» TASK PROMPT
Copy the rows below verbatim, beginning with the line that contains "This screenshot has width=1456, height=819." and ending with the line that contains "click(x=790, y=592)", including both of those lines.

Raw records
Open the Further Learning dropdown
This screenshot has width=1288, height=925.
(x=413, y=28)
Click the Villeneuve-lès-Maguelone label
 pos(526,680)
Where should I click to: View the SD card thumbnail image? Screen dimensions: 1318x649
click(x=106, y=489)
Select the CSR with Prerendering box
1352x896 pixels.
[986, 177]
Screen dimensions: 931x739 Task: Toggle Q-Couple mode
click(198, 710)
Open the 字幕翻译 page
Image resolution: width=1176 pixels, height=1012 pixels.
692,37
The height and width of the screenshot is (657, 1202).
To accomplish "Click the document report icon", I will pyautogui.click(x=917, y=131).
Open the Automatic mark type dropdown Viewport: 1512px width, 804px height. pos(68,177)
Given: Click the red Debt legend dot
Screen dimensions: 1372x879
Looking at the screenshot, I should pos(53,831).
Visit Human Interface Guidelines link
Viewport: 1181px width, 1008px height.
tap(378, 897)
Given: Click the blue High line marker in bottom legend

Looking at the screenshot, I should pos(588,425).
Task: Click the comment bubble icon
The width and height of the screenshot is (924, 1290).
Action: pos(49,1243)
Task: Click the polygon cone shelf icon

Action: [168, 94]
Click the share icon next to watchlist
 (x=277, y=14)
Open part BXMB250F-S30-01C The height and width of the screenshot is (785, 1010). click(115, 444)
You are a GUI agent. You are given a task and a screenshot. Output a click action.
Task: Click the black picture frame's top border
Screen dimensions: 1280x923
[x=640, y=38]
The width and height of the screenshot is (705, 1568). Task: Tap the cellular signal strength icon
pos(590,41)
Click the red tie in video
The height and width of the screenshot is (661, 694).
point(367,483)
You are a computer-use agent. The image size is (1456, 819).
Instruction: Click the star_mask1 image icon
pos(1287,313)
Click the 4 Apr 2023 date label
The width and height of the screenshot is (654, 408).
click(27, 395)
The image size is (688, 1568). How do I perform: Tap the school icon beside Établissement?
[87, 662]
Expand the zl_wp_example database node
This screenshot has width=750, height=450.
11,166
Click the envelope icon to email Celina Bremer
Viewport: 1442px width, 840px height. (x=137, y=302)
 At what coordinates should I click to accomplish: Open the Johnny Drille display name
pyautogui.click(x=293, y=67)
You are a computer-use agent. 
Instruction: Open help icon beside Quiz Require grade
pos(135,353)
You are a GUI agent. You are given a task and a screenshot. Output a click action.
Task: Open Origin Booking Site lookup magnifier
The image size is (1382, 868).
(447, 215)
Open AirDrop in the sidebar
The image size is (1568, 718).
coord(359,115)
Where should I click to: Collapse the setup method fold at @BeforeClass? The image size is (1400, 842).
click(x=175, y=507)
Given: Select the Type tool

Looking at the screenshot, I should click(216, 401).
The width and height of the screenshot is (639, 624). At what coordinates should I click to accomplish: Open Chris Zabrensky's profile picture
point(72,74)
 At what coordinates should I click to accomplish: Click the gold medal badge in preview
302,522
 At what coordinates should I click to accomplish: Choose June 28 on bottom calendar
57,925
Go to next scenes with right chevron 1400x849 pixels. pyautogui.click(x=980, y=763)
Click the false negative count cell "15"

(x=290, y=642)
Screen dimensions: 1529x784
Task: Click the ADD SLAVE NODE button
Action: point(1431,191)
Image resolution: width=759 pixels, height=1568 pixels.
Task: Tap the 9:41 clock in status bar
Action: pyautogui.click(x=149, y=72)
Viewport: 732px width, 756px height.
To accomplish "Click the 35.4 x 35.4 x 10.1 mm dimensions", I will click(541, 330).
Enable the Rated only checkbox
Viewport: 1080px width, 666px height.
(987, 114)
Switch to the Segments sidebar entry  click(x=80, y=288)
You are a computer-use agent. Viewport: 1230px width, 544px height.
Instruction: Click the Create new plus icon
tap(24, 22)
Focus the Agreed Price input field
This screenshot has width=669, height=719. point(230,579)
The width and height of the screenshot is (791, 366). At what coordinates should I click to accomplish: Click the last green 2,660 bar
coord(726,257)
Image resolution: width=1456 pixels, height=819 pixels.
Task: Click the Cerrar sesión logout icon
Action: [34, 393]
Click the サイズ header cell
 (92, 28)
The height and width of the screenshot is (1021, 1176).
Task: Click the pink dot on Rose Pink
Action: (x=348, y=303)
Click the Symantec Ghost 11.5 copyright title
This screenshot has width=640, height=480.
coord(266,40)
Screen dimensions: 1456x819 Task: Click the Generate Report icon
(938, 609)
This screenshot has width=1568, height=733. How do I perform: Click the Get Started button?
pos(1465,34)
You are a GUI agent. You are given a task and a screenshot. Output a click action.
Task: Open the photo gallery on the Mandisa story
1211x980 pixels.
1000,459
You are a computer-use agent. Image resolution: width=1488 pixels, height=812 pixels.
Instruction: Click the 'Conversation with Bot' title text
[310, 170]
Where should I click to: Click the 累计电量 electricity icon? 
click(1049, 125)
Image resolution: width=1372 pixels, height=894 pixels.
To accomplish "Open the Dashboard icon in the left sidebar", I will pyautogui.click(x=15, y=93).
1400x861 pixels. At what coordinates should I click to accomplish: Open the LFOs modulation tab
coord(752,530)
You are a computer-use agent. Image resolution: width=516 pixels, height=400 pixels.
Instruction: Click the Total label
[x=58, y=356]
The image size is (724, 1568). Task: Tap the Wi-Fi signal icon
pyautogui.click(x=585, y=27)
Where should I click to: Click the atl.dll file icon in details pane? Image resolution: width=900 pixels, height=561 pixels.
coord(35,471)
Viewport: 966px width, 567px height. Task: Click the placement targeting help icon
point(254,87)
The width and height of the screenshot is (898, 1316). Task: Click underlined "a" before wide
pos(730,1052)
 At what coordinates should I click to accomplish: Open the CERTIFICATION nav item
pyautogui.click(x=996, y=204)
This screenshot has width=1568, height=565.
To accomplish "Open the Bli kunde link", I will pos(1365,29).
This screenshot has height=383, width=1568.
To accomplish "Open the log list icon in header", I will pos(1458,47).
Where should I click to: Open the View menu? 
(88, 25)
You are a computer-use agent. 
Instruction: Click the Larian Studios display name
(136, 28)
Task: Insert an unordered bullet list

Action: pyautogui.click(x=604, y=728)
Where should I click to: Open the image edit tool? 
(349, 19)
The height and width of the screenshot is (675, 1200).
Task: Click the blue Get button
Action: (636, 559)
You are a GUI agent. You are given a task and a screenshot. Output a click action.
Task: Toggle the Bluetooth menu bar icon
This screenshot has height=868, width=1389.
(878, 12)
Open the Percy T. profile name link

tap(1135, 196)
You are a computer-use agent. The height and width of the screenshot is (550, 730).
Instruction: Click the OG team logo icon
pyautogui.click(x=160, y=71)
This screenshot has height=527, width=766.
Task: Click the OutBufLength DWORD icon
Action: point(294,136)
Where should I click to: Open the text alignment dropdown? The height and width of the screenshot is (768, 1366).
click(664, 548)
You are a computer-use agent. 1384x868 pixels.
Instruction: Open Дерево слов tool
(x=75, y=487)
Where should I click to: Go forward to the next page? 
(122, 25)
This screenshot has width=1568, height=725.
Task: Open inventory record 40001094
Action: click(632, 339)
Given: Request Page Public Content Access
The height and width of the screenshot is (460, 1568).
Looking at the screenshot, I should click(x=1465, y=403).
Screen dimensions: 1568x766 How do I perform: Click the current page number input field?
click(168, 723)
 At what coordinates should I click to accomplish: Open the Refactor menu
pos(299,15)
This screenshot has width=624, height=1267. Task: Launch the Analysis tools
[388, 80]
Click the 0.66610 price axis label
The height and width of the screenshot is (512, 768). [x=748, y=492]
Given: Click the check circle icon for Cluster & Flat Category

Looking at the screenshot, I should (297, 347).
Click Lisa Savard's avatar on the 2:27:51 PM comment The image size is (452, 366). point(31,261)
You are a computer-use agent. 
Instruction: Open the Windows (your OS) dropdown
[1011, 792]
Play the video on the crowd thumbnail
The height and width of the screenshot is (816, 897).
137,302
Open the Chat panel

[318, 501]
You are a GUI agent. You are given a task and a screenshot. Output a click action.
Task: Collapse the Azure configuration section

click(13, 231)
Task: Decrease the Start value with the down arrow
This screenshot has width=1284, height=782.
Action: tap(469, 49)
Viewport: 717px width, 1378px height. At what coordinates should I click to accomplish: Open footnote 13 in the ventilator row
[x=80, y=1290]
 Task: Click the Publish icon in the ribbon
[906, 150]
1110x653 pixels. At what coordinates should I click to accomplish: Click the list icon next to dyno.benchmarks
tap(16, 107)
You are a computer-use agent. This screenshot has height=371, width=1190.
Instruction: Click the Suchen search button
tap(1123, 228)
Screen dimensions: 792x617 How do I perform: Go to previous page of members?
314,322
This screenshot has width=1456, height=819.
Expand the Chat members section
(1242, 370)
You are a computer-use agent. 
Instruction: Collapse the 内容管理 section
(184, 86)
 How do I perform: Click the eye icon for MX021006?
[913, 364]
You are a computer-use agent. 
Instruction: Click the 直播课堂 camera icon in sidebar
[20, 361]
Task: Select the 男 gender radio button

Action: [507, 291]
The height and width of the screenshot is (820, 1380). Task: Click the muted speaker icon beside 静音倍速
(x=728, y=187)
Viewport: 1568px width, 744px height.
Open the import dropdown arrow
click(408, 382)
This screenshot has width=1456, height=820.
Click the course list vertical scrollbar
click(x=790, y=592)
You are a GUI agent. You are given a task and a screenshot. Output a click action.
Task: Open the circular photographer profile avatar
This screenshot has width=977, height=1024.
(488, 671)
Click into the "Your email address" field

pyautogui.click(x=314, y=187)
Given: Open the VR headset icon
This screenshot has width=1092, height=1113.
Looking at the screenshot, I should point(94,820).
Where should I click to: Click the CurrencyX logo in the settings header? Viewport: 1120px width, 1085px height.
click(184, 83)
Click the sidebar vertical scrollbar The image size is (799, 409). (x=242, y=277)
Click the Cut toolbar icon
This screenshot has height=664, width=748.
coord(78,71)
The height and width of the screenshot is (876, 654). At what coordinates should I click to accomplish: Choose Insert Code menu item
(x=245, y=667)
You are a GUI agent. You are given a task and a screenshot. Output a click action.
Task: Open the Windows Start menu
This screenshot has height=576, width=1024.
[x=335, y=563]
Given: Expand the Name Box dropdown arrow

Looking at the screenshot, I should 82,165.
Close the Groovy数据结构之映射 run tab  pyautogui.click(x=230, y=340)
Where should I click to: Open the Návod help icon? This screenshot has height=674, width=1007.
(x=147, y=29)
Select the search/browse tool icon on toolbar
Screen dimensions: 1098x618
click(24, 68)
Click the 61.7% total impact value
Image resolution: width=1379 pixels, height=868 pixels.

» RESULT OF THE EXERCISE
This screenshot has width=1456, height=819.
Expand the Chat members section
(1242, 370)
You are a computer-use agent. 
Instruction: Collapse the 内容管理 section
(184, 86)
 How do I perform: Click the eye icon for MX021006?
[913, 364]
You are a computer-use agent. 
Instruction: Click the 直播课堂 camera icon in sidebar
[20, 361]
Task: Select the 男 gender radio button

Action: [507, 291]
The height and width of the screenshot is (820, 1380). Task: Click the muted speaker icon beside 静音倍速
(x=728, y=187)
Viewport: 1568px width, 744px height.
Open the import dropdown arrow
click(408, 382)
This screenshot has width=1456, height=820.
Click the course list vertical scrollbar
click(x=790, y=592)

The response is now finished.